Eine Krankheit kann Voraussetzung für mehrerer Berufs­krank­heiten sein

Das Landes­so­zi­al­gericht gab dem Versicherten Recht und verurteilte die Berufs­ge­nos­sen­schaft zur Anerkennung der Berufs­krank­heiten Nr. 2108 und Nr. 2110. Zwar seien grundsätzlich die in der Berufs­krank­hei­tenliste aufgeführten Krankheiten getrennt zu betrachten, weil jede von ihnen einen eigenen Versi­che­rungsfall bilde. Ein bestimmtes Krankheitsbild könne jedoch - wie im Fall der bandschei­ben­be­dingten Erkrankung der LWS - durch verschiedene berufliche Einwirkungen verursacht werden. Insoweit bestehe bei entsprechender Exposition die Möglichkeit, dass eine Krankheit die Voraussetzungen mehrerer Berufs­krank­heiten gleichzeitig erfülle. Diese seien dann nebeneinander anzuerkennen, wobei eine einheitliche Minderung der Erwer­bs­fä­higkeit (MdE) festzusetzen sei.
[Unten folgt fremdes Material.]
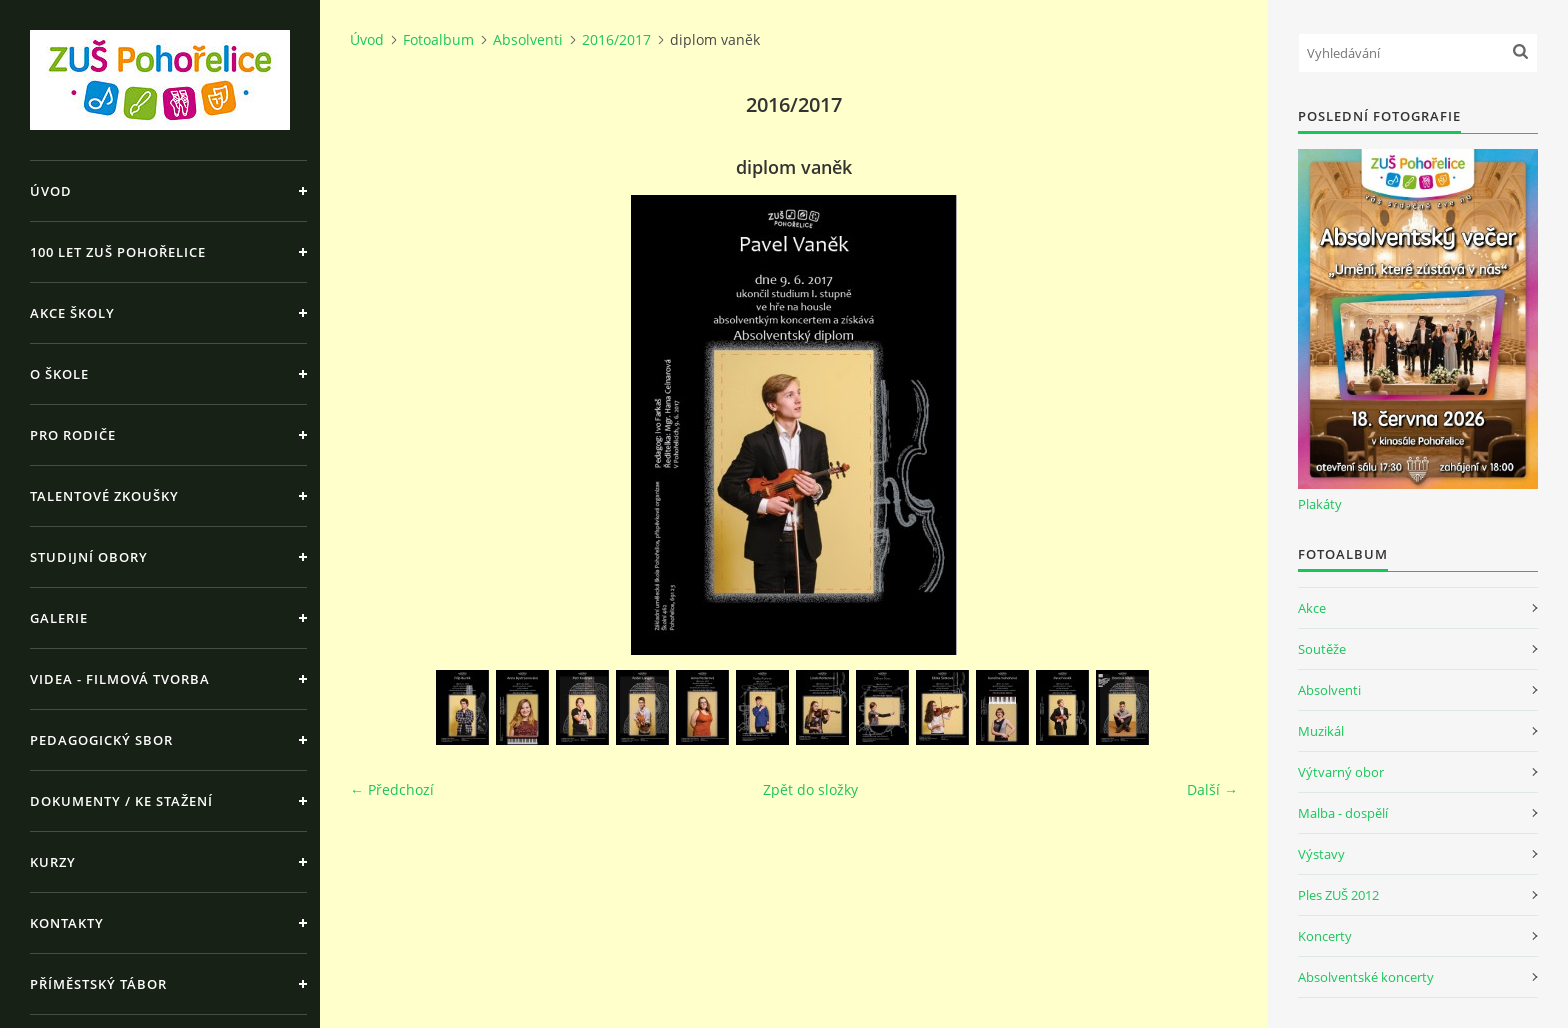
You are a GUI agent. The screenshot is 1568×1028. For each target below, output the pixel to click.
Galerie (59, 618)
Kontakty (67, 923)
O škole (59, 374)
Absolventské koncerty (1366, 977)
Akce (1312, 608)
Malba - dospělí (1343, 813)
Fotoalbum (438, 39)
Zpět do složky (810, 789)
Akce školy (72, 313)
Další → (1212, 789)
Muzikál (1321, 731)
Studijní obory (89, 557)
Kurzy (53, 862)
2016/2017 (616, 39)
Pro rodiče (73, 435)
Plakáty (1320, 504)
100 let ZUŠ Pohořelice (118, 252)
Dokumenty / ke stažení (121, 801)
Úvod (51, 191)
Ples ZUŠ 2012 (1338, 895)
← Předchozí (392, 789)
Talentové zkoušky (104, 496)
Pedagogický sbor (101, 740)
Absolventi (528, 39)
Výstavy (1321, 854)
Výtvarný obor (1341, 772)
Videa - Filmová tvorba (120, 679)
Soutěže (1322, 649)
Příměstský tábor (98, 984)
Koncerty (1325, 936)
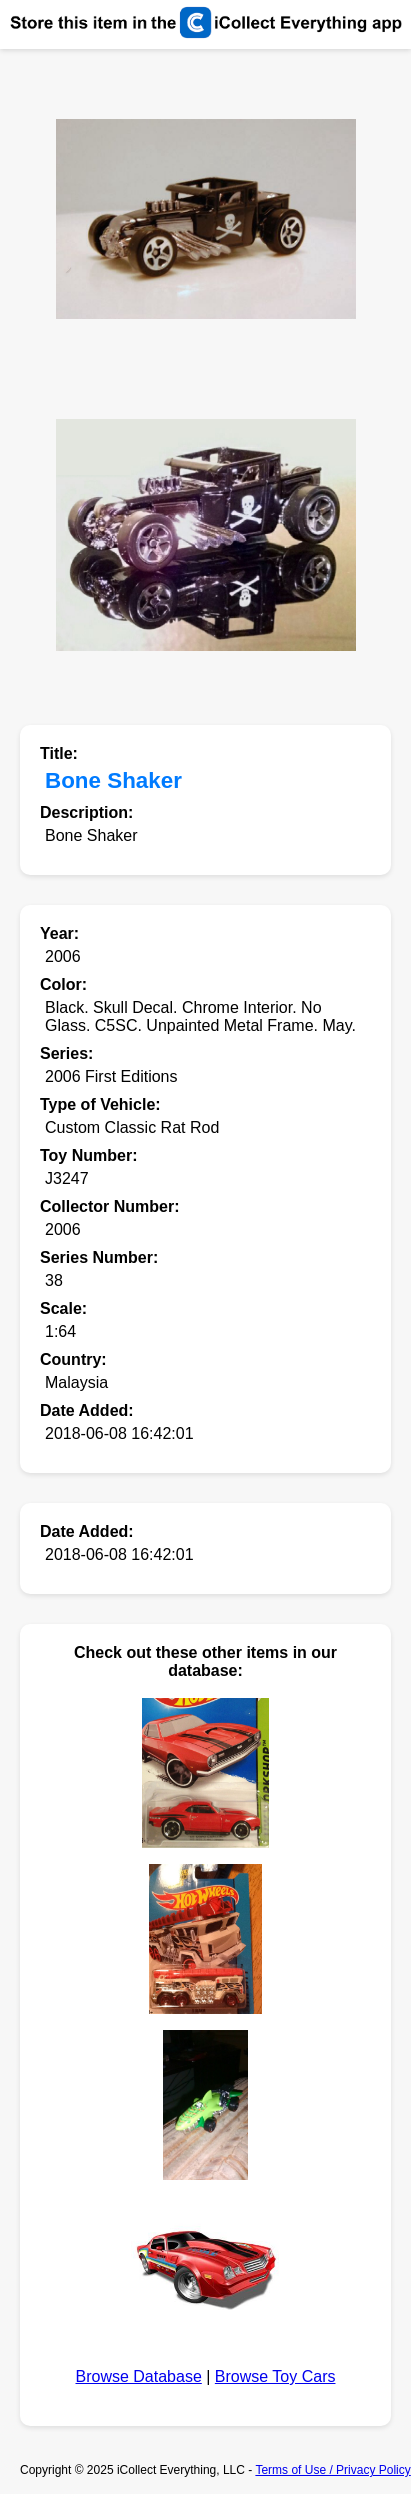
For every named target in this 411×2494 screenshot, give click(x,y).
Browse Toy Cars (275, 2376)
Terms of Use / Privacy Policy (332, 2470)
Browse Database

Kombi­na­ti­o­ns­be­lastung hier maßgeblich

Bei dem Versicherten liege eine bandschei­ben­be­dingte Erkrankung der unteren LWS vor. Diese sei hinreichend wahrscheinlich auf die physikalischen Einwirkungen während seines Berufslebens zurückzuführen, so dass die Berufs­krank­heiten Nr. 2108 und Nr. 2110 anzuerkennen seien. Es habe eine besonders intensive Belastung vorgelegen. Anhaltspunkt sei insoweit das Erreichen des Richtwertes für die Lebensdosis in weniger als 10 Jahren. Eine solche Belastung könne durch schweres Heben und Tragen von Lasten erfüllt werden, aber auch durch Ganzkör­per­schwin­gungen oder durch die Kombination dieser beiden Belastungsarten. Der Versicherte habe durch die Kombinationsbelastung den Richtwert für die Lebensdosis in weniger als 10 Jahren erfüllt. Die Tatsache, dass dem Präven­ti­o­ns­dienst der Berufs­ge­nos­sen­schaft für eine derartige Berechnung keine Software zur Verfügung stehe, hindere das Gericht nicht daran, die Berechnung anhand der ihm vorliegenden Daten selbst vorzunehmen.